## Problem to work on
Leaving out the pictures, output each record exactly as it stands.

BEGIN Dataset extract

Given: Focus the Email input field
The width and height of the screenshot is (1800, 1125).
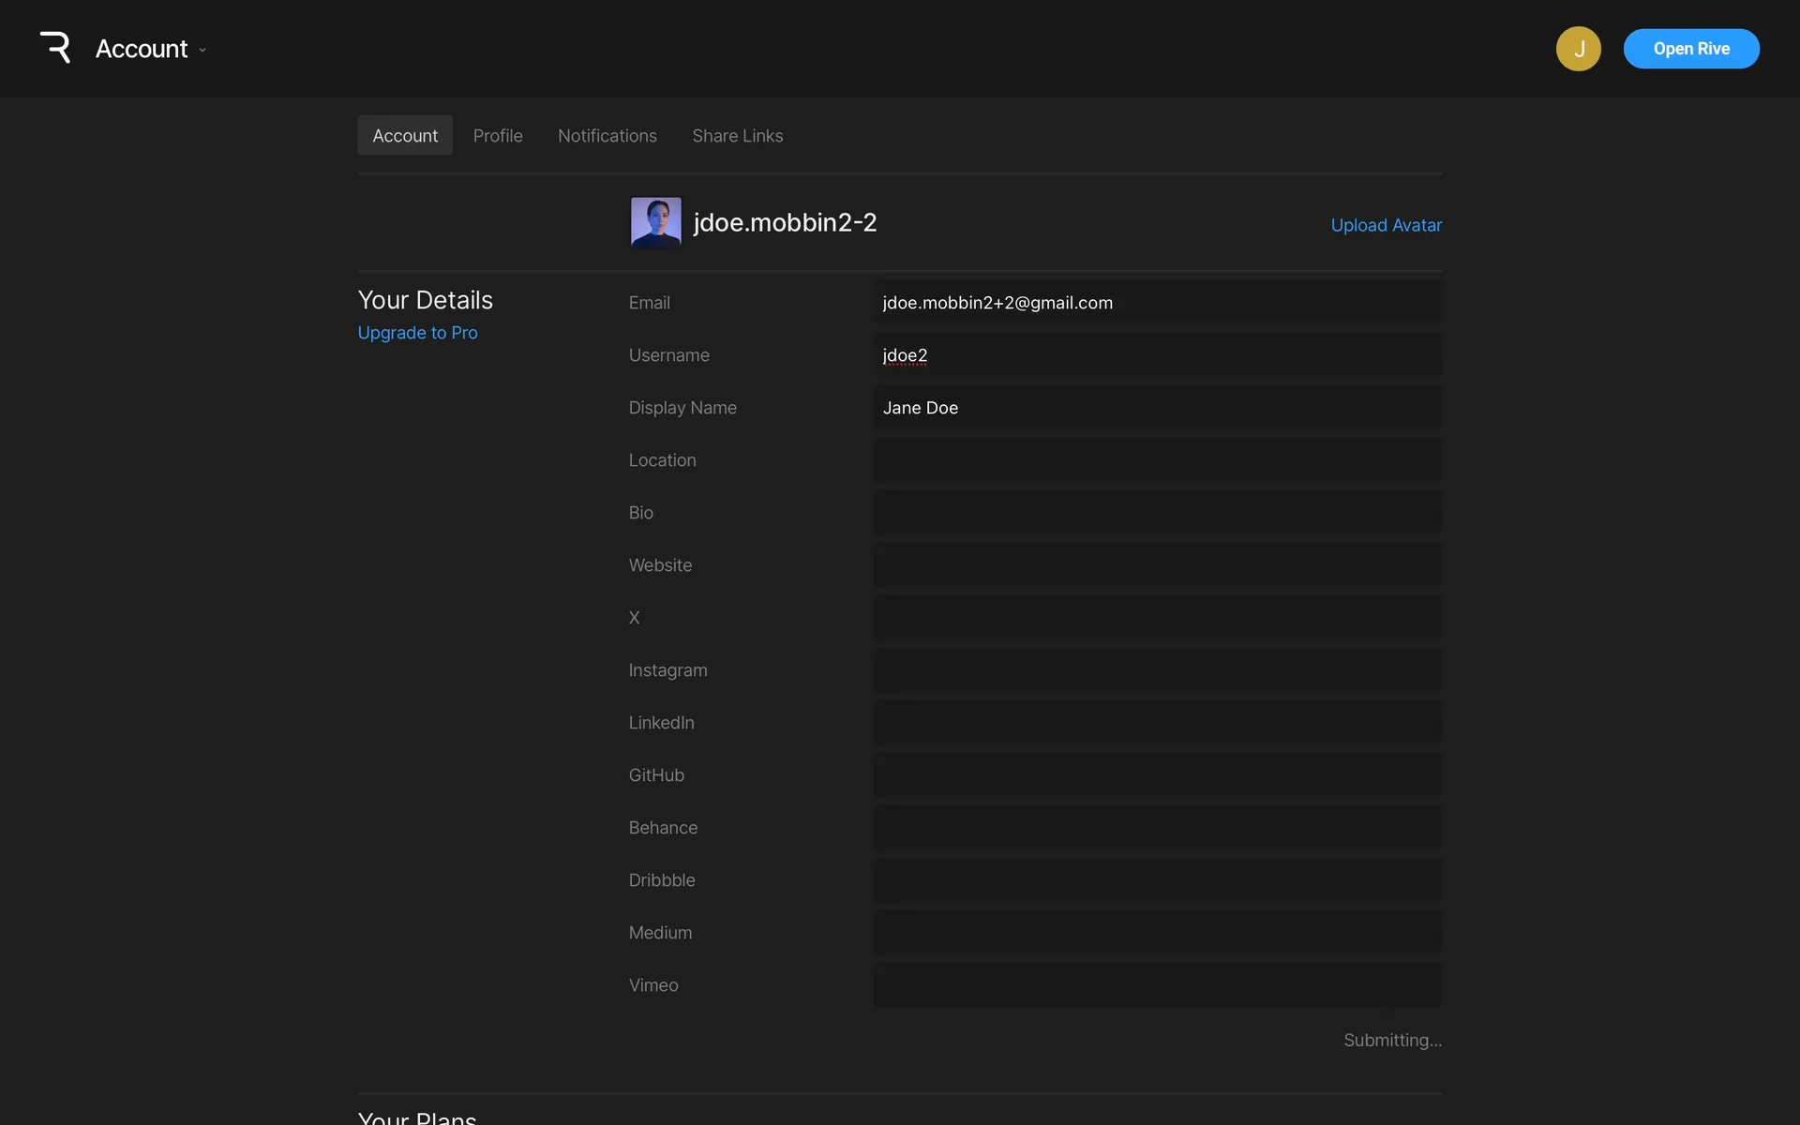Looking at the screenshot, I should tap(1157, 303).
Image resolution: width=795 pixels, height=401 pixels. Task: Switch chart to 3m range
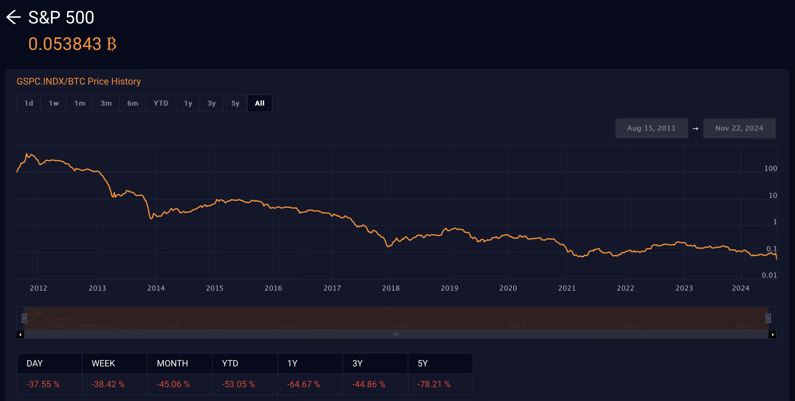pyautogui.click(x=106, y=103)
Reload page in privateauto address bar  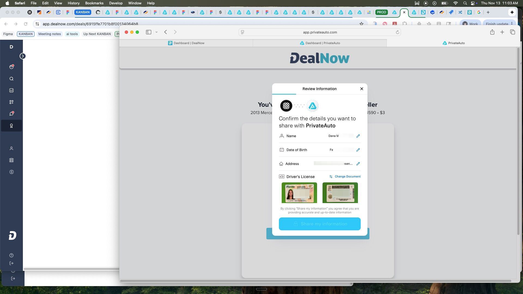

END Dataset extract

## Result
Given: Focus the Email input field
The width and height of the screenshot is (1800, 1125).
Looking at the screenshot, I should tap(1157, 303).
Image resolution: width=795 pixels, height=401 pixels. Task: Switch chart to 3m range
pyautogui.click(x=106, y=103)
Reload page in privateauto address bar  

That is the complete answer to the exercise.